But not all we do as a nation is funded/supervised by the government. In fact, very little should be, as the proper role of government is very limited. A nation or a people is not measured by what its government compels of it, because virtue is not the result of compulsion.

There are two major points where I took issue with Wilson's comments, neither of which you addressed. I'll rephrase them:
  1. That it is absurd for him to claim to be upholding "the respect with which we regard another" and "the dignity of men" while attempting to coerce his fellow citizens to support his research project (and yes, it is coercion since we are talking about tax dollars here and not donations.)
  2. That things like particle accelerators (as cool as they may be, and as worthy as the pursuit of scientific knowledge is) are, or could even compare to, what truly makes this country worth defending.
What makes this country worth defending is indeed the "respect with which we regard another" and "dignity of men" that are her very bedrock principles (by the way, that's a very good Samuel Adams quote in your FReeper profile.) But these are things that we must recognize in the inherent worth of humanity, in individual persons, as rights granted to us by our Creator; and not contingent on any cultural--or even scientific--achievements of a nation. And as I said above, such achievements need not, and indeed in most cases SHOULD NOT, depend on taxpayer funding and government supervision.
Do you think going to the moon “improved the security of the country”?
Given that the space race was an extension of the arms race during the Cold War: Absolutely.
Or do you think it had more to do with “the respect with which we regard one another” (as Americans)?
There was quite a bit of national pride involved, certainly. And there was nothing at all wrong with that. But that is not the same thing as the human dignity which is recognized by our basic national principles.

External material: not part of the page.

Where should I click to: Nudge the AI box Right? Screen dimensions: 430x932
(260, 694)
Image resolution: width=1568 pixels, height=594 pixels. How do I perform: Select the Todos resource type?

Niel Armstrong's "One giant leap for mankind" was iconic, and went beyond national pride to pride in the potential and accomplishments of mankind. But this is still not the same as recognizing the inherent worth of human beings as individuals, as persons.
Which do you really think was more expensive or contributed more to our knowledge of Science, the particle accelerator or the Apollo mission?
Irrelevant, for the reasons given above.
40 posted on 09/12/2008 6:46:46 PM PDT by Zero Sum (Liberalism: The damage ends up being a thousand times the benefit! (apologies to Rabbi Benny Lau))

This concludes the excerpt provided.